Exactly as written, copy the lines of the data below from the first through the one containing "Fuji (20, 332)".

(Beginning of Entries supplied)

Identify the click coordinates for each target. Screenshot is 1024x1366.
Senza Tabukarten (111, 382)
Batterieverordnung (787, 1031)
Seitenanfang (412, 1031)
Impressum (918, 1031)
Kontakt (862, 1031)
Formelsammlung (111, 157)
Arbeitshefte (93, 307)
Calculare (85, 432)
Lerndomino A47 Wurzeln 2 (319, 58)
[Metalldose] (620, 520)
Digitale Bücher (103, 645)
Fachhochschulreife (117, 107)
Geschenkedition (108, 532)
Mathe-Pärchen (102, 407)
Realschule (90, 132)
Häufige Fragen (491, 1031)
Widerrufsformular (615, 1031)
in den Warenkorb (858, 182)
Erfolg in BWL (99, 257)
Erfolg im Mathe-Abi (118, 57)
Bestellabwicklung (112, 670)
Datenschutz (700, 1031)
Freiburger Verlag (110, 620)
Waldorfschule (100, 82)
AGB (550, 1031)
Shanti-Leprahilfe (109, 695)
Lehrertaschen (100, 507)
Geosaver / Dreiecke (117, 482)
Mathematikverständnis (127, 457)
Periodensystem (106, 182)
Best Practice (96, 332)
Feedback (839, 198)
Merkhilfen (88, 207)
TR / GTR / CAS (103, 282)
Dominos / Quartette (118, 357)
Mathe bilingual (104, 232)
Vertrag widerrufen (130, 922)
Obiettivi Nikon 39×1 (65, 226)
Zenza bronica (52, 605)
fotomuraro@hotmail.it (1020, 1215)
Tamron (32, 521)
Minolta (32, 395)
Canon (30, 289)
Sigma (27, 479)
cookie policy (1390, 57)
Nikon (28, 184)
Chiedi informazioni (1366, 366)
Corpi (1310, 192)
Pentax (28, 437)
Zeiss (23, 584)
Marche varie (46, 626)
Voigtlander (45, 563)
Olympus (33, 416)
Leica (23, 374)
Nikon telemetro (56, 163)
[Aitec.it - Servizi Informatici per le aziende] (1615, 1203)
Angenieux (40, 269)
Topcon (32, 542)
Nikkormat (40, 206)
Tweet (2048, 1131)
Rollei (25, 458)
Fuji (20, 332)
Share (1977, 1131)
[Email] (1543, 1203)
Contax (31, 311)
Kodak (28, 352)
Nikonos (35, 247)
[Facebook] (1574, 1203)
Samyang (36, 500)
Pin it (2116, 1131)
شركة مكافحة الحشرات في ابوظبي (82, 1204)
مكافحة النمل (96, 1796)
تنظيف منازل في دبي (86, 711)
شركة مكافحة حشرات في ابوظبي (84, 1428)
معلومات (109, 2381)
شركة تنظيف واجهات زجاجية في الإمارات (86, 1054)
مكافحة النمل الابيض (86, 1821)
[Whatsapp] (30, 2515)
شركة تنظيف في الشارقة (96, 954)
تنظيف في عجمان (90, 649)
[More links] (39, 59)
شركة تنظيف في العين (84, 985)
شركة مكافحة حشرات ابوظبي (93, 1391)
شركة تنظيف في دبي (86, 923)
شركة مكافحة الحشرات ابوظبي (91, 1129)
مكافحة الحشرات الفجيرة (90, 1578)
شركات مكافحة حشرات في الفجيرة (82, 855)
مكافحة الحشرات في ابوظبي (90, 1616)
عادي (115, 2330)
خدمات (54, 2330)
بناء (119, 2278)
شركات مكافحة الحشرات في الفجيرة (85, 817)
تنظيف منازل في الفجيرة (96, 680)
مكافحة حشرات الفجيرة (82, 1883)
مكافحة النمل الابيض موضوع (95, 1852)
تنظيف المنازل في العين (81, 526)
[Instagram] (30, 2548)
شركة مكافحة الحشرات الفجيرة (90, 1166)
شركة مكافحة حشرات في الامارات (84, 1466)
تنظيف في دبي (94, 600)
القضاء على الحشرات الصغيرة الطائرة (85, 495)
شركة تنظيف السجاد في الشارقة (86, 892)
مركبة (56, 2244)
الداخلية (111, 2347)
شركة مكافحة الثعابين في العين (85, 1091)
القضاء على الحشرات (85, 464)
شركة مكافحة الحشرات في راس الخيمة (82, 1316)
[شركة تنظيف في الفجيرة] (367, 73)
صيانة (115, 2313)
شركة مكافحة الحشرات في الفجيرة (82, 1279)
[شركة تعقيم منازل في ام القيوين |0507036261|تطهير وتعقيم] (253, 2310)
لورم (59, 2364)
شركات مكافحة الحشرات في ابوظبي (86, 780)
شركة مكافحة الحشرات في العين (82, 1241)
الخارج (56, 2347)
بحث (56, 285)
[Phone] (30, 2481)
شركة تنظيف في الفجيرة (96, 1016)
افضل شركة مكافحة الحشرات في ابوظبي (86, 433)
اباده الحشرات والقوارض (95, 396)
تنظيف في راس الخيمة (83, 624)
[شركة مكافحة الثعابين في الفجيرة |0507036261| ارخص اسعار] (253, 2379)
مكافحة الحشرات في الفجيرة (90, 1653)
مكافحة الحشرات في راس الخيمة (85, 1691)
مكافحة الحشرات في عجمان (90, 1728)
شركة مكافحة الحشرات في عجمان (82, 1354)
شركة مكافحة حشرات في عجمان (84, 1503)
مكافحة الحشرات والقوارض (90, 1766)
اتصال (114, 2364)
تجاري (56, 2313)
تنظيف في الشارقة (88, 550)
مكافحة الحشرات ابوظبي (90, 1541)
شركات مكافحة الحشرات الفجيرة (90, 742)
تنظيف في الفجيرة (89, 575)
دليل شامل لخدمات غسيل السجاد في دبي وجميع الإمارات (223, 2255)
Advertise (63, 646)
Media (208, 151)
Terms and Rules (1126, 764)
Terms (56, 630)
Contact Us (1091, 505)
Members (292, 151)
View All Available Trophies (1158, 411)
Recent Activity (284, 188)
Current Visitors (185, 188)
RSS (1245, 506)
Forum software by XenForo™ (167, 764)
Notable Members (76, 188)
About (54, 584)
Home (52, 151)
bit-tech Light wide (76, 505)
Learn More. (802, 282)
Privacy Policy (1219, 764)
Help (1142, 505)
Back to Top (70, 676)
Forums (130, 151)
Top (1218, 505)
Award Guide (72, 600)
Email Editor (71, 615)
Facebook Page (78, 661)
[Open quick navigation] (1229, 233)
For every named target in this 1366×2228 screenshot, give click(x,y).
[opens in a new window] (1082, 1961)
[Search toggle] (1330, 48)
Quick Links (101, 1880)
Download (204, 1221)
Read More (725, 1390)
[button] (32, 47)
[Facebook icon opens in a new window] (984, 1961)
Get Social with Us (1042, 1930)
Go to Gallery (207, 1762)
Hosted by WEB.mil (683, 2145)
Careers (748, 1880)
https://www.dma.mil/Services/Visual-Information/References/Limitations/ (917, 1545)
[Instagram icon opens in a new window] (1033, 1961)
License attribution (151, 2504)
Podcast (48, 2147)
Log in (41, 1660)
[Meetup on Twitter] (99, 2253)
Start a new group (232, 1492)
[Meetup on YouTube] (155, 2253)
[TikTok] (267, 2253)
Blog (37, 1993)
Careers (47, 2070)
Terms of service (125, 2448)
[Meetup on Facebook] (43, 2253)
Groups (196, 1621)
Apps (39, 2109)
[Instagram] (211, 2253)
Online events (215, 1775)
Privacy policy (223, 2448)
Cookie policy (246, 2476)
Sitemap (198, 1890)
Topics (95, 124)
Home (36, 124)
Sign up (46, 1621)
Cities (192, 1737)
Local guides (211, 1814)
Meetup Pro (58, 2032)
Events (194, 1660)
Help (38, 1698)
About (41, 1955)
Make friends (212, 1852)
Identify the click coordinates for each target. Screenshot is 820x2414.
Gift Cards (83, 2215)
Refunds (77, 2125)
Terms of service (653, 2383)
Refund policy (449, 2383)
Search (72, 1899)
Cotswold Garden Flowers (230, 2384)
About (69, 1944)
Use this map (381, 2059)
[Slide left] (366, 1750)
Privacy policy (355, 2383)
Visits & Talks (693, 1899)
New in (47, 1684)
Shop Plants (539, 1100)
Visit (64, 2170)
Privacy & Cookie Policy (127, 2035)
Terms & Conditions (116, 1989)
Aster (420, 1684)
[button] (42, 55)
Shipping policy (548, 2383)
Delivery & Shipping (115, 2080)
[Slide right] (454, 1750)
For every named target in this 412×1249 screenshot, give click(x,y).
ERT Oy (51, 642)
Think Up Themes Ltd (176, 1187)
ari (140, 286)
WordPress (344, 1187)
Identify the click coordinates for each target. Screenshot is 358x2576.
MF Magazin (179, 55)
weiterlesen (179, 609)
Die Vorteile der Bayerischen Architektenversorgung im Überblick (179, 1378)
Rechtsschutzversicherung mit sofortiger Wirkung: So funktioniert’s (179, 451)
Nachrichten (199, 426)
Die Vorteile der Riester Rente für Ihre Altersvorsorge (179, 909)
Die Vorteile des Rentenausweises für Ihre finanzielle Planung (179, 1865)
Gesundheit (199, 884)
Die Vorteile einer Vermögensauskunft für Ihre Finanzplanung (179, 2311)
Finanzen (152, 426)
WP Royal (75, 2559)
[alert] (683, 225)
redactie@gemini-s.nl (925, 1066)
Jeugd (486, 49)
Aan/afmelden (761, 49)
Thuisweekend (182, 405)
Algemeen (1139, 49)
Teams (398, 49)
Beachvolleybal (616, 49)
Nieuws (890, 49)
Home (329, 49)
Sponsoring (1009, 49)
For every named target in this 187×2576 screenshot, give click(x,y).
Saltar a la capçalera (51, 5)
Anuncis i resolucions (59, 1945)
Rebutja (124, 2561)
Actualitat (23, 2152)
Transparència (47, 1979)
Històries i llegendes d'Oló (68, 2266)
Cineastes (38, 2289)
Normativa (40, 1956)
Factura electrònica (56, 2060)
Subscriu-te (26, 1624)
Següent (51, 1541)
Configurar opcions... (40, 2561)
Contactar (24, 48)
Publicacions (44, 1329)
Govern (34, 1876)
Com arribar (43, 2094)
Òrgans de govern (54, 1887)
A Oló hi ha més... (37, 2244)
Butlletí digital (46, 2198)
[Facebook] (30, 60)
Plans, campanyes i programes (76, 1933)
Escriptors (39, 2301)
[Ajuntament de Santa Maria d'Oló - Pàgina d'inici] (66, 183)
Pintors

(End of Entries supplied)

### Final answer
Identify the click coordinates for each target. Screenshot is 1024x1366.
Senza Tabukarten (111, 382)
Batterieverordnung (787, 1031)
Seitenanfang (412, 1031)
Impressum (918, 1031)
Kontakt (862, 1031)
Formelsammlung (111, 157)
Arbeitshefte (93, 307)
Calculare (85, 432)
Lerndomino A47 Wurzeln 2 (319, 58)
[Metalldose] (620, 520)
Digitale Bücher (103, 645)
Fachhochschulreife (117, 107)
Geschenkedition (108, 532)
Mathe-Pärchen (102, 407)
Realschule (90, 132)
Häufige Fragen (491, 1031)
Widerrufsformular (615, 1031)
in den Warenkorb (858, 182)
Erfolg in BWL (99, 257)
Erfolg im Mathe-Abi (118, 57)
Bestellabwicklung (112, 670)
Datenschutz (700, 1031)
Freiburger Verlag (110, 620)
Waldorfschule (100, 82)
AGB (550, 1031)
Shanti-Leprahilfe (109, 695)
Lehrertaschen (100, 507)
Geosaver / Dreiecke (117, 482)
Mathematikverständnis (127, 457)
Periodensystem (106, 182)
Best Practice (96, 332)
Feedback (839, 198)
Merkhilfen (88, 207)
TR / GTR / CAS (103, 282)
Dominos / Quartette (118, 357)
Mathe bilingual (104, 232)
Vertrag widerrufen (130, 922)
Obiettivi Nikon 39×1 (65, 226)
Zenza bronica (52, 605)
fotomuraro@hotmail.it (1020, 1215)
Tamron (32, 521)
Minolta (32, 395)
Canon (30, 289)
Sigma (27, 479)
cookie policy (1390, 57)
Nikon (28, 184)
Chiedi informazioni (1366, 366)
Corpi (1310, 192)
Pentax (28, 437)
Zeiss (23, 584)
Marche varie (46, 626)
Voigtlander (45, 563)
Olympus (33, 416)
Leica (23, 374)
Nikon telemetro (56, 163)
[Aitec.it - Servizi Informatici per le aziende] (1615, 1203)
Angenieux (40, 269)
Topcon (32, 542)
Nikkormat (40, 206)
Tweet (2048, 1131)
Rollei (25, 458)
Fuji (20, 332)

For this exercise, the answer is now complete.